▶ [Material for this exercise]:
=-=-=-=-=
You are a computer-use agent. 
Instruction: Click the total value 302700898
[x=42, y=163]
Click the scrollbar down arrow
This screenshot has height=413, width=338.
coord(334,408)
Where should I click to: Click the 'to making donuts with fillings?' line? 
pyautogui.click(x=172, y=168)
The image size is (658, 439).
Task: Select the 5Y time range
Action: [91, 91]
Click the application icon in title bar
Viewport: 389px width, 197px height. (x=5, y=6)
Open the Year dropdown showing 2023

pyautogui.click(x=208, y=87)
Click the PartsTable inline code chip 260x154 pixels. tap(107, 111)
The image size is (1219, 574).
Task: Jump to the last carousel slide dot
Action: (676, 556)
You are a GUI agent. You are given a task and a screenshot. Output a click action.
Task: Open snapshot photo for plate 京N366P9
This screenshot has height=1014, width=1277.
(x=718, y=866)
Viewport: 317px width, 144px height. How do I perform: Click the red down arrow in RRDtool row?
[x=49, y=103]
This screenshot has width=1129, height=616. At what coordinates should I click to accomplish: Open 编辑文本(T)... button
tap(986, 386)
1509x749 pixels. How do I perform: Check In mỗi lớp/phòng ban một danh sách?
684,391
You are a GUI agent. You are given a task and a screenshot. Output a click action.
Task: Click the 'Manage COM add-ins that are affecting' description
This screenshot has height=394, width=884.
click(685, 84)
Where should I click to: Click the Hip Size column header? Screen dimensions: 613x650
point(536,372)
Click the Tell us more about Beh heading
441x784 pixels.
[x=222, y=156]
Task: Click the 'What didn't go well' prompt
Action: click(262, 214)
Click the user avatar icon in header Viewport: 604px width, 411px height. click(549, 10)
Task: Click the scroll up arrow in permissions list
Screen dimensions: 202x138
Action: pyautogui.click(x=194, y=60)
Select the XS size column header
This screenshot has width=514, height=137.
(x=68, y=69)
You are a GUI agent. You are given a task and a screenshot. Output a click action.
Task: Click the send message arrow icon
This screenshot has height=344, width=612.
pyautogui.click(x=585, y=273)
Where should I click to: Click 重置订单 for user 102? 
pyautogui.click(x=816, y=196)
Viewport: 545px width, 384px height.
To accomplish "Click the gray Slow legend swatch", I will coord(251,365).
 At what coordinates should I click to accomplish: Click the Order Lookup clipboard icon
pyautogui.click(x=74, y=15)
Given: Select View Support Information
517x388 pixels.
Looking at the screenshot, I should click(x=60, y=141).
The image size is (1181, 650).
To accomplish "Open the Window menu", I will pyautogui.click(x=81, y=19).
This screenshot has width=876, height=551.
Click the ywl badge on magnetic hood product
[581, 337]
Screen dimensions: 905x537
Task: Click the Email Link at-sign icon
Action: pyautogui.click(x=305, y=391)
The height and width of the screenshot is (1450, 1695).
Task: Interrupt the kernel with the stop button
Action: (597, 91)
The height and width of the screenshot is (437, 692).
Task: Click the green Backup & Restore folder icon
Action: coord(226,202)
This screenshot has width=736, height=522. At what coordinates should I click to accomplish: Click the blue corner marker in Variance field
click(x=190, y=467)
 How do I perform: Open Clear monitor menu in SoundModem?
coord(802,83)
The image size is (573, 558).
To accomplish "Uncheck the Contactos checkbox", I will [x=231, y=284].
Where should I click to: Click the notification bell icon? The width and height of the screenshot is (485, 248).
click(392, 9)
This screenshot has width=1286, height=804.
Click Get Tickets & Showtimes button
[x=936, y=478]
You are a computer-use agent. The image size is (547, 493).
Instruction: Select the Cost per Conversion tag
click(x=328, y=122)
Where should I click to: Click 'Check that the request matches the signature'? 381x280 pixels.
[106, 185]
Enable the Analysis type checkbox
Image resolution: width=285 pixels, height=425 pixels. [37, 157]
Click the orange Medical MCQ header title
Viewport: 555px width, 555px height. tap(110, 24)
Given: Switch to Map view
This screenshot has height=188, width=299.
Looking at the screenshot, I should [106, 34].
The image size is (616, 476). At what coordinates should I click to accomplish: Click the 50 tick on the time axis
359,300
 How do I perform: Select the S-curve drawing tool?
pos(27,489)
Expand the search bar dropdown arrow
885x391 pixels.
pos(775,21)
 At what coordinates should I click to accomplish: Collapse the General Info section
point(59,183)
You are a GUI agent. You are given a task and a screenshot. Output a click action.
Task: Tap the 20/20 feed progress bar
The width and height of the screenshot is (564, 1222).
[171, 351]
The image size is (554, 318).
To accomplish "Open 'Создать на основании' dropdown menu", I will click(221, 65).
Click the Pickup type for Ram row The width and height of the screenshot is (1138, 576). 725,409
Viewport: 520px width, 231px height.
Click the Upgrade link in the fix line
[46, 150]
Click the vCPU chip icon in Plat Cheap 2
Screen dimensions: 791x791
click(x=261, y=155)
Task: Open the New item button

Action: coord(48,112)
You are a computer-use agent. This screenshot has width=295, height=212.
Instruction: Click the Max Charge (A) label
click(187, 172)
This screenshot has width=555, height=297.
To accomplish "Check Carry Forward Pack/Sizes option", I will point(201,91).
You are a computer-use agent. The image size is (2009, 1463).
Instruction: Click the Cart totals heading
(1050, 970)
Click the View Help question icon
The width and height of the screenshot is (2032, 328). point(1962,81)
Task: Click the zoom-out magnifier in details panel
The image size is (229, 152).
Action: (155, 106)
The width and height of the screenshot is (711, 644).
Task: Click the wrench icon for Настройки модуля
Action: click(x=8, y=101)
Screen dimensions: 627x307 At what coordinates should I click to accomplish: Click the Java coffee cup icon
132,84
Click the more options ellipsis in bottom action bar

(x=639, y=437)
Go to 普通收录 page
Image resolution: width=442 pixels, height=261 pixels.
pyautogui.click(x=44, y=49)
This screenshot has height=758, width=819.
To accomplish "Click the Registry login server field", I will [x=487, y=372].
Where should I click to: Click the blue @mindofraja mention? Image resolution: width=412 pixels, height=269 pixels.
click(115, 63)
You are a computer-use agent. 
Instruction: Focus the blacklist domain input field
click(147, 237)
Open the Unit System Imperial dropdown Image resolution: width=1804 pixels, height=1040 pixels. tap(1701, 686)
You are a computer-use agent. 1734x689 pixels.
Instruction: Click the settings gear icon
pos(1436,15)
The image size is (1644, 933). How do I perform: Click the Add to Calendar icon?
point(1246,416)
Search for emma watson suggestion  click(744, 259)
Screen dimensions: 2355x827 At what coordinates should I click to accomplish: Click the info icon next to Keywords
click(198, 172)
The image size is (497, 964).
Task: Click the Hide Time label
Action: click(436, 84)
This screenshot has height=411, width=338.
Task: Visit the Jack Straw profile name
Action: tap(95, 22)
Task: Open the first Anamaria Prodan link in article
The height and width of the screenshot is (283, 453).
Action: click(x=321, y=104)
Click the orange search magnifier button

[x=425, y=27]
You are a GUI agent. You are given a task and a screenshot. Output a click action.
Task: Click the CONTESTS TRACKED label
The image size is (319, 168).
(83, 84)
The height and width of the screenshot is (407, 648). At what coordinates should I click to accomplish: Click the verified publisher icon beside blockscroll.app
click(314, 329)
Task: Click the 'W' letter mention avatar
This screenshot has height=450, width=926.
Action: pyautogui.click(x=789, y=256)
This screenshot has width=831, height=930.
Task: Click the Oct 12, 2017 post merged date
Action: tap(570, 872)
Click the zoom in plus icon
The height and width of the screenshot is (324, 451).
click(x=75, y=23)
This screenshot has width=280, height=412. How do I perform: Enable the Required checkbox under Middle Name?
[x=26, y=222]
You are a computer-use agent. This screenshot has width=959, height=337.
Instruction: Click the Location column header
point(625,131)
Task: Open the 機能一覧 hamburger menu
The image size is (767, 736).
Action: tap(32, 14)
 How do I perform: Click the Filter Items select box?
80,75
=-=-=-=-=
▶ [Aim of the task]:
Please count the lines above that contain the word "Enable". Give only the number.

▶ [Finished task]:
2